O TRISTE FIM DA MAIORIA DOS ENCONTROS CLANDESTINOS ENTRE COLEGAS DE TRABALHO: O QUE NINGUÉM DIZ, MAS TODOS SENTEM

Começa com um olhar cúmplice na hora do café. Um elogio fora de contexto, um convite “inocente” para o happy hour. Aos poucos, o ambiente de trabalho – onde tudo deveria ser profissional e previsível – vira palco de um jogo de sedução clandestina. A adrenalina do segredo parece irresistível. Mas o que começa como um refúgio excitante, frequentemente termina em um silêncio constrangedor entre dois estranhos que dividem a mesma sala de reunião.

Os encontros clandestinos entre colegas de trabalho são um tabu corporativo. Todos sabem que acontecem, mas poucos falam sobre eles com maturidade. Prefere-se a política do “não saber”, como se o simples silêncio pudesse neutralizar os efeitos psíquicos e institucionais dessas relações. No entanto, a psicanálise nos ensina que o desejo não se deixa domesticar pela etiqueta organizacional.

O DESEJO QUE ATRAVESSA O PROFISSIONALISMO

O local de trabalho é, antes de tudo, um espaço onde laços sociais se constroem. Nele circulam reconhecimento, rivalidade, admiração, idealizações e, inevitavelmente, desejo. A convivência prolongada, o compartilhamento de projetos, a intimidade forçada das longas horas juntos: tudo isso cria um caldo propício para que o desejo encontre brechas.

Mas, como nos lembra Lacan, “não há relação sexual”. Ou seja, não existe um encaixe perfeito entre dois sujeitos. As relações clandestinas surgem, muitas vezes, como tentativas de suturar essa falta, criando uma ilusão de completude que só se sustenta no segredo.
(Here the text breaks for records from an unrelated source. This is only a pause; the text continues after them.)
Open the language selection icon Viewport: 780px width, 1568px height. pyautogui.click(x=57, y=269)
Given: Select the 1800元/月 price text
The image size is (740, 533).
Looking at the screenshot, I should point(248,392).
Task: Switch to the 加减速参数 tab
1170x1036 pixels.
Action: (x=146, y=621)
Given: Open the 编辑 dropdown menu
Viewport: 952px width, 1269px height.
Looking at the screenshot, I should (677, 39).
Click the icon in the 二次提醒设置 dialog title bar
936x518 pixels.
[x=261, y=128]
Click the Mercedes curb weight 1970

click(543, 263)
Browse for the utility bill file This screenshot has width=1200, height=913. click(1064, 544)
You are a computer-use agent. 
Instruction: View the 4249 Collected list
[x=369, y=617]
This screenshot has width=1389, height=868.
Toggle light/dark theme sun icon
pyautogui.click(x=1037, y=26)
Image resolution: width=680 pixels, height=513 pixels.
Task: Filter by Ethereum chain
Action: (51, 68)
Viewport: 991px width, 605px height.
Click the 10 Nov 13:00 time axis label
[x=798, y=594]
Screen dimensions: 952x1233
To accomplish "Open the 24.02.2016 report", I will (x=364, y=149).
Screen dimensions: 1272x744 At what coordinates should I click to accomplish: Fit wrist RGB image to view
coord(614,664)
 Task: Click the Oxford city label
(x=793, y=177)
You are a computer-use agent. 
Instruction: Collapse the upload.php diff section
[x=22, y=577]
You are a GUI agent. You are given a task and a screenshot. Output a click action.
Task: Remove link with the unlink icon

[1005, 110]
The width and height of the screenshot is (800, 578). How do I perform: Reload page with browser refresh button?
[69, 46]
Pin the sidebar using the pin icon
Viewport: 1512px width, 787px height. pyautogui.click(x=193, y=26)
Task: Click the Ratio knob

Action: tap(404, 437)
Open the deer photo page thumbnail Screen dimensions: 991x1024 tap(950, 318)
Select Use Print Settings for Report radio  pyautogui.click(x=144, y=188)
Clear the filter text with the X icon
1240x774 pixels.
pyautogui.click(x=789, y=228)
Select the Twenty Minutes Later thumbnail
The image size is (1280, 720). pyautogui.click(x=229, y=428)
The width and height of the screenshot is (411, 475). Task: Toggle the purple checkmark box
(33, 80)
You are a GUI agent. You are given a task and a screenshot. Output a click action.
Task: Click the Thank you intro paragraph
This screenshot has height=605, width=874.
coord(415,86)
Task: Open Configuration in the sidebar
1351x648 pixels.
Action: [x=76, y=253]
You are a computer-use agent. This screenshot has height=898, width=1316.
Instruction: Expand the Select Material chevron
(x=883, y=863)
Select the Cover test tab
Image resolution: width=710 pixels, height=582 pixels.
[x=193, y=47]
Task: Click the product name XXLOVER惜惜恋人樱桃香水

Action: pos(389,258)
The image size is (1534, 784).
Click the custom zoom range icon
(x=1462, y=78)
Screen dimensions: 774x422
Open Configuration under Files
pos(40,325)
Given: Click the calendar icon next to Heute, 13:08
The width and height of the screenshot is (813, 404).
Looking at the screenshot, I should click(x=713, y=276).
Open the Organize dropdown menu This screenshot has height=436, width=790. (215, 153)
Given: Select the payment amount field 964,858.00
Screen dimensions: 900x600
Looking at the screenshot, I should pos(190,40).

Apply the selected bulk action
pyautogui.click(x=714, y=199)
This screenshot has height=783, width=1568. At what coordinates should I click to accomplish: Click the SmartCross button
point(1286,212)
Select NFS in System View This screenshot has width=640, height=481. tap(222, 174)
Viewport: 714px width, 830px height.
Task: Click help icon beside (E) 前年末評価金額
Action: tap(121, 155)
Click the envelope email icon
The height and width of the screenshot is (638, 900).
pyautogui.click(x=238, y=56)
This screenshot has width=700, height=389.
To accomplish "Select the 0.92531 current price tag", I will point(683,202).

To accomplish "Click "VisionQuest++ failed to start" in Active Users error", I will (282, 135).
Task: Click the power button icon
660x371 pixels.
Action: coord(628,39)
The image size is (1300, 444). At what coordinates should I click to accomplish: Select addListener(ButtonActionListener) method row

O CURTO-CIRCUITO ENTRE O PRAZER E A CULPA

No início, o segredo excita. A troca de olhares, as mensagens cifradas, os encontros furtivos alimentam o gozo do proibido. Mas esse circuito é insustentável. Cedo ou tarde, o desejo dá lugar à culpa, ao medo da exposição, à paranoia da descoberta. E quando o jogo perde sua graça, o que resta é um cenário de desgaste emocional, afastamento e deterioração do ambiente de trabalho.

O que deveria ser um “alívio” frente à dureza do cotidiano profissional transforma-se em um fardo: um vínculo pesado, difícil de sustentar, onde ambos se tornam prisioneiros do próprio segredo.

AS CONSEQUÊNCIAS SILENCIOSAS

O fim de um encontro clandestino raramente é pacífico. Mesmo que ambos “sigam em frente”, o laço residual continua a operar. A simples presença do outro, agora desprovida da excitação do segredo, torna-se incômoda. Surge o evitamento, a tensão nos corredores, a quebra da harmonia das equipes. O outro vira um corpo estranho no espaço comum.

E a empresa, que finge não ver, muitas vezes paga um preço alto em termos de clima organizacional, produtividade e coesão de equipe.

O QUE FAZER?

Não se trata de condenar ou moralizar os encontros entre colegas de trabalho. O desejo é parte constituinte da subjetividade e não pode ser interditado por normas e códigos de conduta. O problema não é o encontro em si, mas a cegueira institucional diante da existência do desejo e das formas como ele circula.

O desafio não está em proibir ou reprimir, mas em criar uma cultura organizacional que permita falar do desejo sem hipocrisia. Um espaço onde se possa nomear as dinâmicas subjetivas, compreender seus efeitos e elaborar uma ética do desejo — e não uma ética do gozo.

Afinal, o desejo não é um problema a ser eliminado. Ele é a força que nos move, que nos inquieta, que nos faz criar. Mas quando negado, ele retorna pela via do sintoma, sabotando os próprios laços que poderiam ser produtivos.

FECHAMENTO

O triste fim da maioria dos encontros clandestinos no trabalho revela uma verdade incômoda: o ambiente corporativo, ao tentar higienizar as relações humanas, acaba cultivando uma cultura de silêncios e repetições.

Enquanto as empresas continuarem a fingir que o desejo não existe, esses encontros seguirão acontecendo — e continuarão terminando da pior maneira possível.

O que propomos aqui não é a ingenuidade de querer regulamentar o desejo, mas a coragem de reconhecê-lo e aprender a lidar com ele de forma ética e responsável.